## Exercises
1. In the linear regression page, what is the vertical gap from each point to a candidate line called?
2. Write the next part of the linear regression page, picking up right after its last sentence.

## Supplied passage
Linear Regression

ML DL regression supervised least squares

What it is

Linear regression is a simple way to spot a trend in your data and use it to make predictions.

Suppose you have a list of students with the hours each one studied and the exam score they got. Plot those pairs on a chart and you'll usually notice a trend: more study tends to mean a higher score. Linear regression captures that trend by drawing a single straight line through the cloud of points — and once you have the line, you can read off a predicted score for any new student just from how long they studied.

In one sentence

Given pairs of numbers that move together, linear regression finds the straight-line rule that best turns one number into the other.

With one input, the model is just a line — described by two numbers:

Slope (m) how steep

How much the prediction changes when the input goes up by one.

Intercept (b) where it starts

The prediction when the input is zero — the line's height at the y-axis.

The equation y = m·x + b

Plug a new x in, get the predicted y out.

Simple vs. multiple

One input is simple linear regression. Several inputs — for example, predicting rent from square footage and bedroom count — is multiple linear regression. Same idea, just more knobs to tune.

Where it's used

Anywhere a "more of X tends to mean more (or less) of Y" relationship shows up — across science, business, and engineering.

Real estate rent ~ sqft

Predict monthly rent from apartment size.

Marketing sales ~ ad spend

Forecast revenue from advertising budget.

Education score ~ hours

Estimate exam score from hours studied.

Health bp ~ age

Estimate the trend of blood pressure with age.

Worked example

This page uses a 5-student dataset of hours studied vs. exam score — small enough to follow point by point, real enough to make the line meaningful.

What "best" means

For any candidate line, the vertical gap from each point to the line is called a residual — it's how wrong the line is for that observation.

Definition

The least-squares line is the one with the smallest total of squared residuals. Out of every possible line, exactly one wins.

How the line is found

Two common approaches, both ending at the same line:

  • A direct formula — solves for the best line in one shot. Great for small datasets.
  • Gradient descent — start with any line and keep nudging it in the direction that lowers the error. Scales to huge datasets.

Watch the construction

The animation builds the least-squares line on a tiny dataset of study hours vs. exam scores. The line starts flat, residuals turn into literal red squares, then the line tilts to shrink them.

## Dataset content

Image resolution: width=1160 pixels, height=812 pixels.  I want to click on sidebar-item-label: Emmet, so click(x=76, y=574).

==

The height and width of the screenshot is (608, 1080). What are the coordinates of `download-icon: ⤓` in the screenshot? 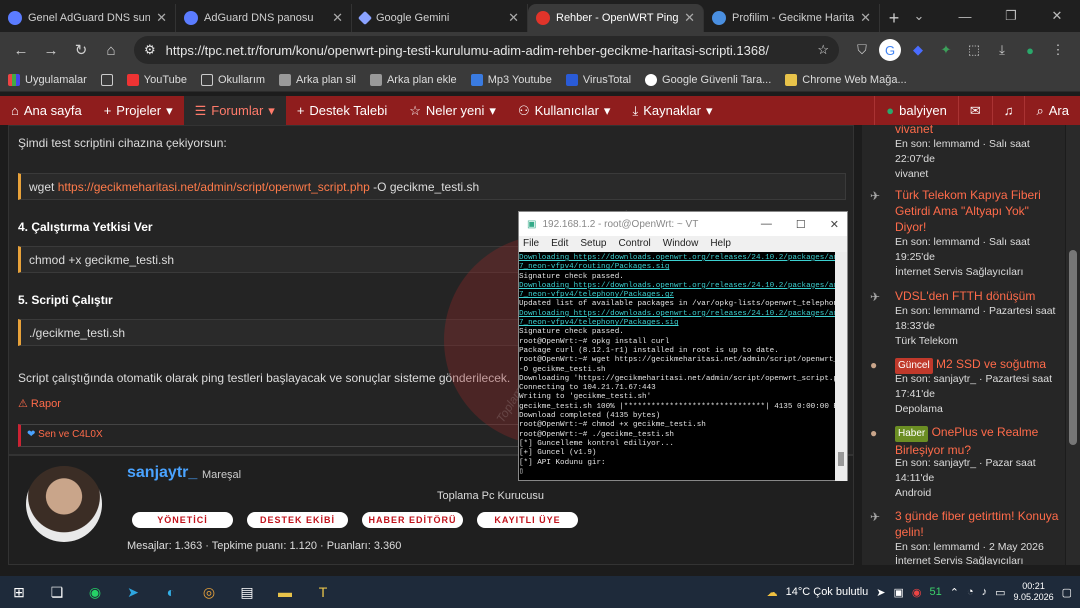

==

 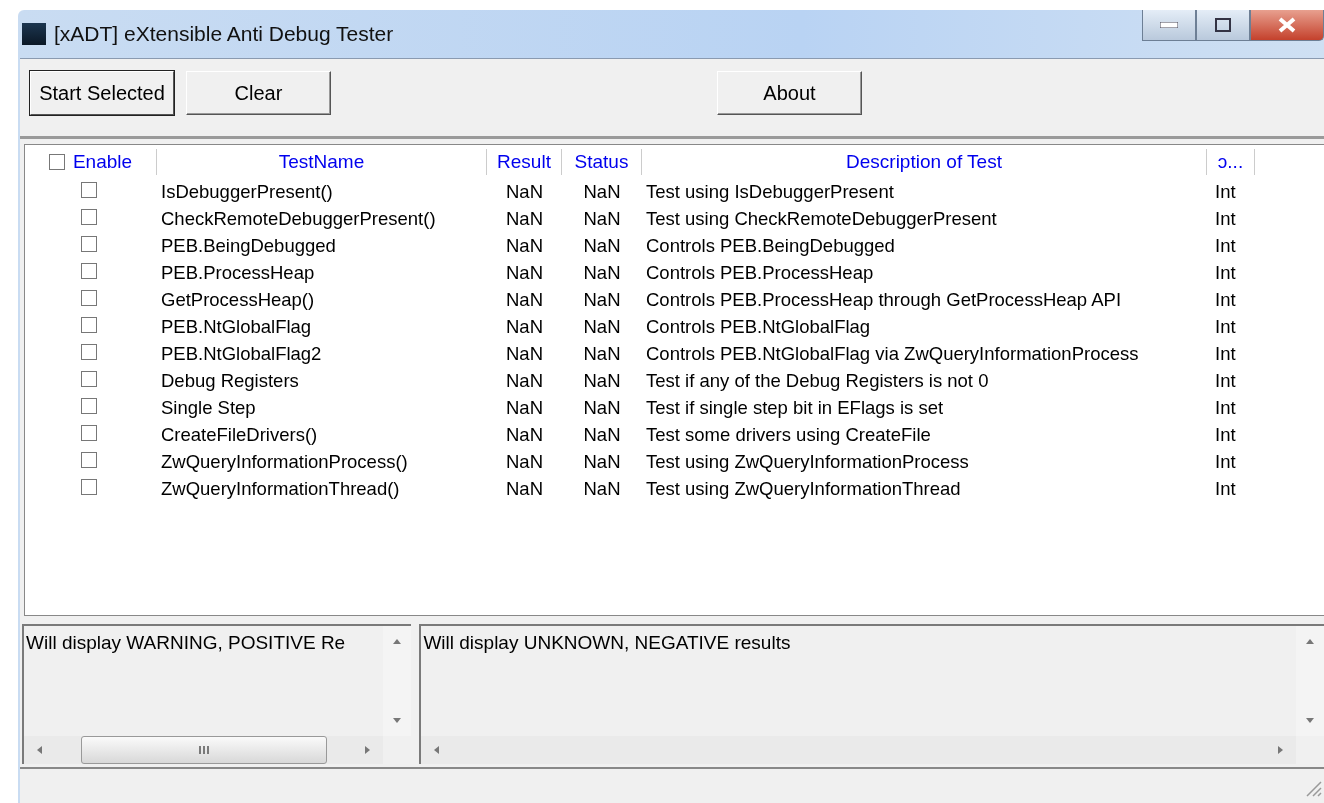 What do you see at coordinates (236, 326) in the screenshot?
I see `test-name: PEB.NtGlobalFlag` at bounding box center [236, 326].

## Replies
1. A residual.

2.
Why we square the gaps

Reason 1 no cancellation

Without squaring, points above and below the line cancel out. A bad line could net zero by accident.

Reason 2 big misses hurt more

A residual of 4 contributes 16. A residual of 1 contributes 1. So the fit works hardest to avoid large misses.

Reading the result

For our study-hours dataset, the best-fit line lands at:

The fitted line

y = 6.4 · x + 45.4

Slope m = 6.4

Each extra hour of study is worth about 6.4 more exam points.

Intercept b = 45.4

The score the model predicts for zero hours of study.

Predict for a new x

Plug it into the equation. For 6 hours: 6.4 × 6 + 45.4 ≈ 83.8.

Evaluation — how good is the fit?

Once we have a line, we want a number that tells us how well it summarises the data. Two simple ones cover most situations.

RMSE typical error

Roughly how far off the line's predictions are, in the same units as y. Smaller is better.

R² (R-squared) 0 → 1

How much of the pattern the line captures. 1 = perfect, 0 = no better than guessing the average.

Our study-hours fit

R² = 0.996 — the line captures nearly all the pattern. RMSE ≈ 0.57 exam points — predictions are off by roughly half a point on average.

Assumptions

Linear regression works best when these three conditions are roughly true.

Straight-line relationship no curves

The trend between x and y looks roughly like a straight line, not a curve.

Independent observations no shared signal

Each data point stands on its own — one point's value doesn't tell you about the next.

Even spread of errors consistent scatter

Points scatter around the line by about the same amount everywhere — no fan or funnel shape.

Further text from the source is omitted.